Et il y a un grillage très fin sur l’appât donc ça évite que les insectes se noient dans l’appât. Ce type de piégeage est beaucoup plus intéressant, il est couramment utilisé pour la campagne de piégeage de printemps mais pas forcément par tout le monde. Il y a encore des gens mal informés.
De mon point de vue, le piégeage doit surtout être fait par des gens motivés. Il faut regarder les pièges tous les jours, les gérer et ils doivent être encadrés par des gens motivés et formés, qui ont bien conscience des risques encourus, des bonnes pratiques à mettre en œuvre et qui sont capables d’encadrer des gens qui sont souvent néophytes pour leur apporter toutes les connaissances nécessaires."
Comment aider vos recherches sur les frelons asiatiques ?
ED : "On contacte chaque année les mairies des communes d’Indre-et-Loire pour pouvoir récupérer des colonies de frelons vivants parce que je mène plusieurs études en laboratoire avec des stagiaires et des gens que j’ai recrutés en CDD et on a besoin de frelons pour mener des expérimentations.
On commence en général à collecter à partir de juin, juillet jusqu’à fin octobre, mi- novembre tout dépend si les frelons sont toujours vivants. Ça c’est uniquement pour les expérimentations. Cette année on va certainement faire la même chose et probablement aussi faire des expériences sur site, là où il y a une colonie de frelons pour tester des molécules phéromonales. Du coup, on est toujours en recherche de colonies pour mener des manipulations."

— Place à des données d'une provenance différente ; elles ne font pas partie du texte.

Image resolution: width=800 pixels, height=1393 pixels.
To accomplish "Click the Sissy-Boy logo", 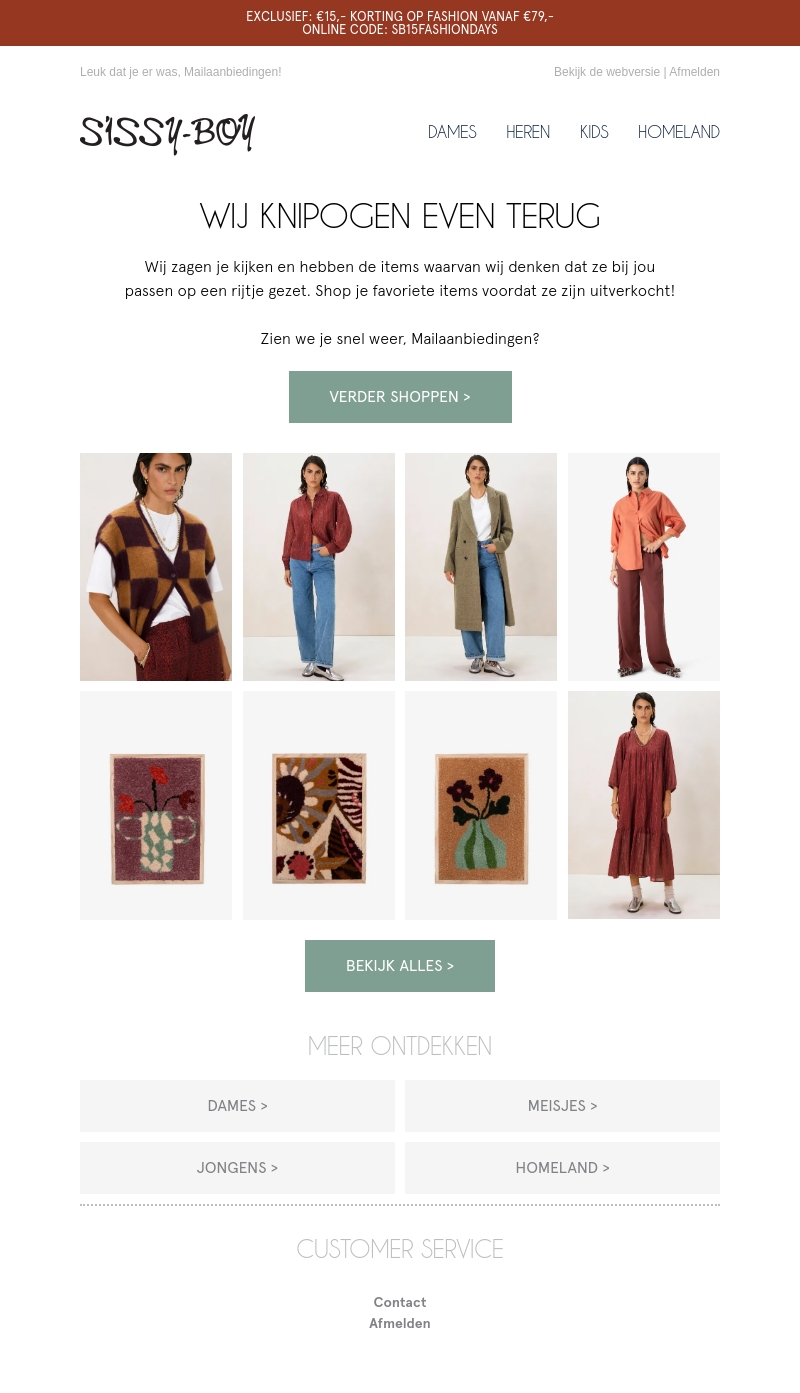I will pos(167,133).
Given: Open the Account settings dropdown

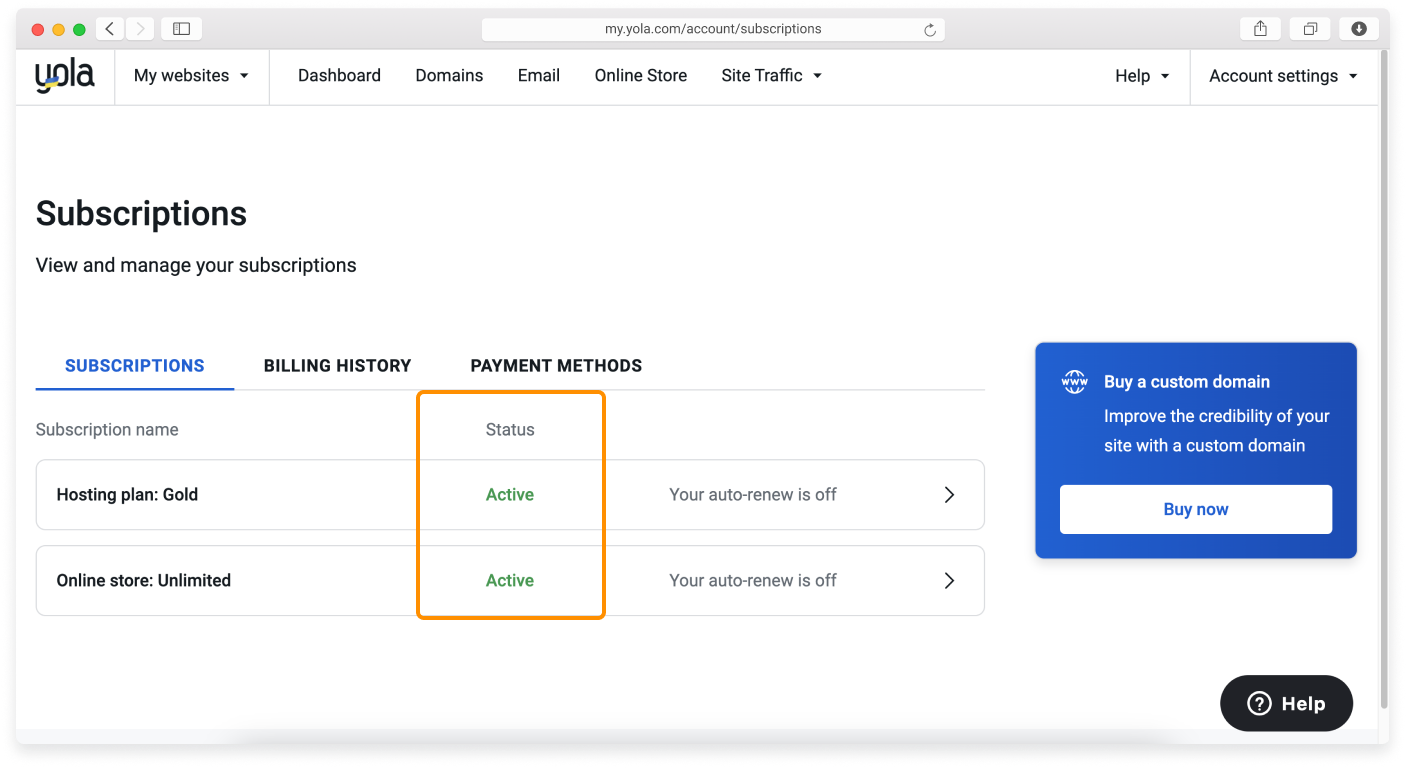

Quelles actions sont menées à l’IRBI pour combattre le frelon asiatique ?
ED : "Je travaille depuis presque 10 ans sur les phéromones. J’ai un partenariat avec une entreprise avec un financement pour une étudiante en thèse qui a commencé il y un mois. Elle va travailler sur les phéromones pour faire des appâts sélectifs pour les piégeages.
On a déjà identifié 2 phéromones, on a encore un peu de travail à faire sur l’une d’entre elles et ensuite, c’est essayer de les utiliser dans des pièges avec des formules spécifiques pour que ça libère les molécules de manière continue et efficace. On partirait sur 2 appâts, un qui est à base de la phéromone sexuelle qui serait utilisé vers septembre octobre. Là, c’est pour capturer les mâles et impacter la reproduction de l’espèce.
Si on faisait ce type de piégeage qui est très, très sélectif à grande échelle on pourrait diminuer la population de mâles dans l’environnement, ça compliquerait les choses pour les femelles pour s’accoupler et avoir des spermatozoïdes, donc on peut envisager, à moyen terme, de diminuer la population pour qu’elle pose moins de problèmes.
Le deuxième type d’appât avec la phéromone d’alarme est un piège utilisé du printemps jusqu’à l’hiver, qui est fait pour attirer les ouvrières. L’idée serait de protéger un site, comme un rucher par exemple, pour protéger les colonies d’abeilles. Sur une place de marché, ce piège pourrait éviter que les frelons aillent sur les étals de viande ou de poisson. Dans un verger, si vous avez des frelons asiatiques qui vont grignoter les fruits et qui impactent la production ça permettrait de protéger le verger.
L’entreprise Scyll’agro avec laquelle on collabore, nous fabrique les molécules de ces 2 phéromones et les formules à façon pour qu’on puisse les tester derrière, les rendre plus efficaces et avancer sur le développement des appâts qui seraient commercialisables, j’espère dans les 3 ans, la durée de la thèse de l’étudiante.qui travaille sur ce projet à l'IRBI."